Championing Women Researchers

Dr. Maria Mardalena Martini Kaisar

Dr. Maria Kaisar is from the School of Medicine and Health Sciences, Atma Jaya Catholic University of Indonesia, Jakarta, Indonesia.

research background

I obtained my doctoral degree from the University of Leiden and my thesis was entitled “Tracking Helminths: from Molecular Diagnostics to Mechanisms Behind Immune Polarization.” Throughout my research career, from before my PhD to during my PhD research, I learnt how to perform extensive epidemiological field studies that have further equipped me with skills in molecular diagnostics for parasitic detection and cellular immunology. When it comes to cellular immunology specifically, I developed skills in dendritic cell and T cell assays. Currently, at my institution, I am implementing molecular diagnostics research for a broad range of infectious disease agents and setting up immunological assay-based approaches. Apart from that, I enjoy conducting fieldwork focused on improving child health. Together with a team from Atma Jaya University, I am leading a pilot investigation called the Child Gut-Oral-Lung (GOL) study. This study is being conducted in an urban setting – Jakarta.

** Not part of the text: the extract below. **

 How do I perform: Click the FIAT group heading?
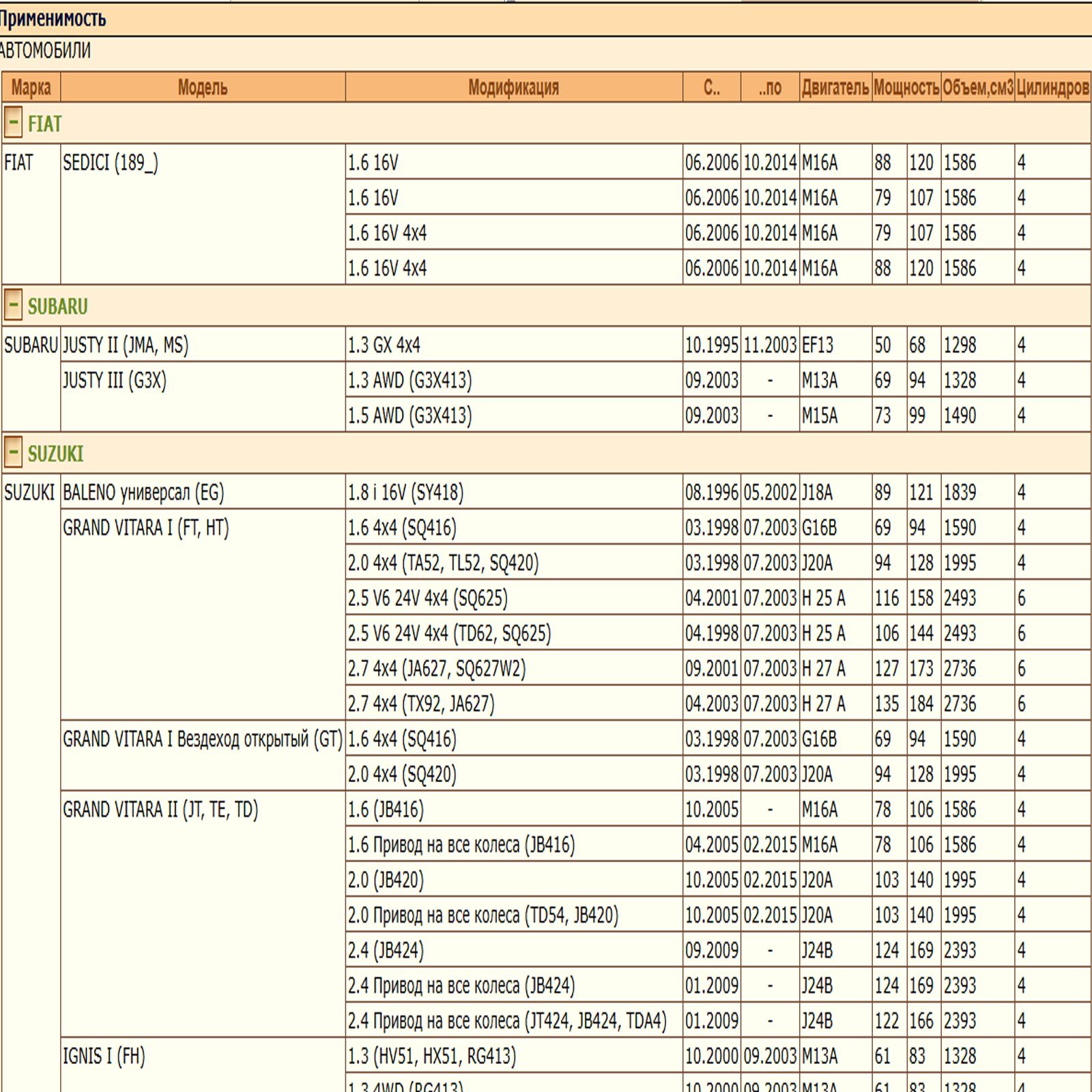45,124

CURRENT research activities

Performing population-based research really involves the art of doing science. At the same time, it is also our responsibility as scientists to serve our wider communities. Thus, I find research to be a never-ending learning process. Apart from that, being a scientist in a developing country is always a challenge. We are still learning to set up a cell culture laboratory with a group of researchers based at Atma Jaya. Meanwhile, I keep updating my skills in both the field of molecular diagnostics and cellular immunology. I am currently learning a digital-based PCR method to diagnose infectious disease pathogens (i.e. SARS-CoV-2 and gut parasites).

future research activities

The Child GOL Study that focuses on improving child health in a rapidly urbanizing environment era is pivotal in the sense that children are our future and therefore, ensuring their good health is imperative. As part of our research, we are trying to understand the profile of gut-oral pathogens and how the effects of detrimental environmental exposures such as pollution may affect lung health. Additionally, realizing that most vaccinations are given during childhood might play another significant role in how the developing human immune system copes with pathogens and environmental exposures. Altogether, epidemiological-diagnostic-immunological skills are crucial to understanding underlying mechanisms and ultimately providing solutions to optimize the health of children.